══ Records supplied

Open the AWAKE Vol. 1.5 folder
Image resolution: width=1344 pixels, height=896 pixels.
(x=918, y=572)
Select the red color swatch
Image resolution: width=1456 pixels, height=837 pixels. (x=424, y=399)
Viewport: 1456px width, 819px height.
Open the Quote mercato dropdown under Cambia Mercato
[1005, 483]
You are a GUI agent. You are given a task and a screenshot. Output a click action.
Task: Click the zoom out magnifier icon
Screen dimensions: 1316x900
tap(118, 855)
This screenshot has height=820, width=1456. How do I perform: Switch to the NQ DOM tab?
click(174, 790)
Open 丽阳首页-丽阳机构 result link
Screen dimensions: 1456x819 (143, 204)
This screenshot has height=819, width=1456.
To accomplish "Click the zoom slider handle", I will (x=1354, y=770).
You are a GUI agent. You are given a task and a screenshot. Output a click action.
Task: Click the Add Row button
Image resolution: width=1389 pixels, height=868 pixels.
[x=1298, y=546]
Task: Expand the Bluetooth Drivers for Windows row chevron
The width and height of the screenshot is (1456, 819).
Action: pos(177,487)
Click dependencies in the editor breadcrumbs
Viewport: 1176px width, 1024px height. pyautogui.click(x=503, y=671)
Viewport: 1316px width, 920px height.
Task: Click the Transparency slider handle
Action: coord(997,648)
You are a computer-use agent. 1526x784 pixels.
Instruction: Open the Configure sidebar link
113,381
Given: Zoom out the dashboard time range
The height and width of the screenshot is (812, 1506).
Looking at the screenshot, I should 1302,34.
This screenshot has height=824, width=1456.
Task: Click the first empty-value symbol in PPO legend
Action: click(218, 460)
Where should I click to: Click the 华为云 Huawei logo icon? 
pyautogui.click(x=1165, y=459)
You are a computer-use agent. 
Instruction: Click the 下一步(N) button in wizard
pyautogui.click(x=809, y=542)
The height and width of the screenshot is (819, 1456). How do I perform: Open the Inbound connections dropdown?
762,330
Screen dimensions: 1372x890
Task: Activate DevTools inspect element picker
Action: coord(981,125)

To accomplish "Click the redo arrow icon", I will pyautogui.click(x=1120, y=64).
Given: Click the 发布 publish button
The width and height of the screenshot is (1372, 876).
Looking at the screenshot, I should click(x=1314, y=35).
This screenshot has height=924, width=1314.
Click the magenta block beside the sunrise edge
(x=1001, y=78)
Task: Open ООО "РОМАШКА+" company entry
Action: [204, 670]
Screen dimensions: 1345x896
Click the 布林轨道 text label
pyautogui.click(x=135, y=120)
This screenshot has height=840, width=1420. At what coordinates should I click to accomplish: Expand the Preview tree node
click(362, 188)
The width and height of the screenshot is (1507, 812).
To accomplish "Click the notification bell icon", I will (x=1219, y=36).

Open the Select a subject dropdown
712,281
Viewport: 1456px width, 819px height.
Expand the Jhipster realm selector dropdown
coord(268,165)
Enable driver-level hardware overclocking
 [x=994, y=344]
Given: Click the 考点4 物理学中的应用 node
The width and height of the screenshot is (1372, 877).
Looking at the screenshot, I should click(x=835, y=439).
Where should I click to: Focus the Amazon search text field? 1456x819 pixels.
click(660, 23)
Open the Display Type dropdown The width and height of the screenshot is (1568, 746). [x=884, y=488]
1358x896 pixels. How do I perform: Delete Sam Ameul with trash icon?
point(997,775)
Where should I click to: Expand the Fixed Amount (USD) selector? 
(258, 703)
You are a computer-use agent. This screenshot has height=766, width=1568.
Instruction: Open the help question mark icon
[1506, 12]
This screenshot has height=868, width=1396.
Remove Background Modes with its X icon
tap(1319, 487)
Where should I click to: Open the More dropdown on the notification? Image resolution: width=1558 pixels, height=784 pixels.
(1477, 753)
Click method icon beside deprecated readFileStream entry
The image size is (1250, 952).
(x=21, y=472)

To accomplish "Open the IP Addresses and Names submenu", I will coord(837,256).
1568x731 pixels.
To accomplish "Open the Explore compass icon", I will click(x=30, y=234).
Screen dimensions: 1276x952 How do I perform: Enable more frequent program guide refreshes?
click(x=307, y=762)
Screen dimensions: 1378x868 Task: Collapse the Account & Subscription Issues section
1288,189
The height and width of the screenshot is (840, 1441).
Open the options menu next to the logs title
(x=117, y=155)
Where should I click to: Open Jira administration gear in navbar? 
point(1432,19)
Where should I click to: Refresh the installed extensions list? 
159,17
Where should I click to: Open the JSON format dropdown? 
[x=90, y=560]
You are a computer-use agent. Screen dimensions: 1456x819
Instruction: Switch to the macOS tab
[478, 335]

════

* [What you need to do]
The answer must be a single number: how many lines of the records contain the string "computer".

* [Response area]
4